TASK => Below are some records; return each one exactly.
──────── DATA FOR ANALYSIS ────────
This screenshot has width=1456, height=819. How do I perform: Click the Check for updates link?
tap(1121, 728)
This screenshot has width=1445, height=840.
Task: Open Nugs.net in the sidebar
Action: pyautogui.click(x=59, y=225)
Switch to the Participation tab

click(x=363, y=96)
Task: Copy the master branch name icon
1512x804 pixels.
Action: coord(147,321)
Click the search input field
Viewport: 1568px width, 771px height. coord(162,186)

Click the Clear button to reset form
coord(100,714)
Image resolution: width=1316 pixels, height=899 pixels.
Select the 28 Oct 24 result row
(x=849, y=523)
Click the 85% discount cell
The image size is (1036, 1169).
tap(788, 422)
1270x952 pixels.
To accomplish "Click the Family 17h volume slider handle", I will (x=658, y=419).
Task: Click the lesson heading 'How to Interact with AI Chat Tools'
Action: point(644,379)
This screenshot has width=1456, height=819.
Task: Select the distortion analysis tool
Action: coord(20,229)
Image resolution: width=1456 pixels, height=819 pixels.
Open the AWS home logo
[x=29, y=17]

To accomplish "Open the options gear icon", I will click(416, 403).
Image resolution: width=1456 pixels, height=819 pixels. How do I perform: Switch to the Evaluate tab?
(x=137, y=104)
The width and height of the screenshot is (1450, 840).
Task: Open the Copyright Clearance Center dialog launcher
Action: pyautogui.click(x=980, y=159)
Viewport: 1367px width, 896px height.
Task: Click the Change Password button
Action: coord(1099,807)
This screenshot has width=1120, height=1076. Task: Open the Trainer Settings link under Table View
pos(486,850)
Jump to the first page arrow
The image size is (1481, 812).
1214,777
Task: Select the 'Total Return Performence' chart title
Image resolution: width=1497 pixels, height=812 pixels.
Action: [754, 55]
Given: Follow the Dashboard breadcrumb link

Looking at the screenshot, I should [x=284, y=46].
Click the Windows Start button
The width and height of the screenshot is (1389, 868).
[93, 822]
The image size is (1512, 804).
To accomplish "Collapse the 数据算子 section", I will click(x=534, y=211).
────────
ANSWER BELOW =>
This screenshot has width=1456, height=819. How do I perform: Click the Check for updates link?
tap(1121, 728)
This screenshot has width=1445, height=840.
Task: Open Nugs.net in the sidebar
Action: pyautogui.click(x=59, y=225)
Switch to the Participation tab

click(x=363, y=96)
Task: Copy the master branch name icon
1512x804 pixels.
Action: coord(147,321)
Click the search input field
Viewport: 1568px width, 771px height. coord(162,186)

Click the Clear button to reset form
coord(100,714)
Image resolution: width=1316 pixels, height=899 pixels.
Select the 28 Oct 24 result row
(x=849, y=523)
Click the 85% discount cell
The image size is (1036, 1169).
tap(788, 422)
1270x952 pixels.
To accomplish "Click the Family 17h volume slider handle", I will (x=658, y=419).
Task: Click the lesson heading 'How to Interact with AI Chat Tools'
Action: point(644,379)
This screenshot has width=1456, height=819.
Task: Select the distortion analysis tool
Action: coord(20,229)
Image resolution: width=1456 pixels, height=819 pixels.
Open the AWS home logo
[x=29, y=17]

To accomplish "Open the options gear icon", I will click(416, 403).
Image resolution: width=1456 pixels, height=819 pixels. How do I perform: Switch to the Evaluate tab?
(x=137, y=104)
The width and height of the screenshot is (1450, 840).
Task: Open the Copyright Clearance Center dialog launcher
Action: pyautogui.click(x=980, y=159)
Viewport: 1367px width, 896px height.
Task: Click the Change Password button
Action: coord(1099,807)
This screenshot has width=1120, height=1076. Task: Open the Trainer Settings link under Table View
pos(486,850)
Jump to the first page arrow
The image size is (1481, 812).
1214,777
Task: Select the 'Total Return Performence' chart title
Image resolution: width=1497 pixels, height=812 pixels.
Action: [754, 55]
Given: Follow the Dashboard breadcrumb link

Looking at the screenshot, I should [x=284, y=46].
Click the Windows Start button
The width and height of the screenshot is (1389, 868).
[93, 822]
The image size is (1512, 804).
To accomplish "Collapse the 数据算子 section", I will click(x=534, y=211).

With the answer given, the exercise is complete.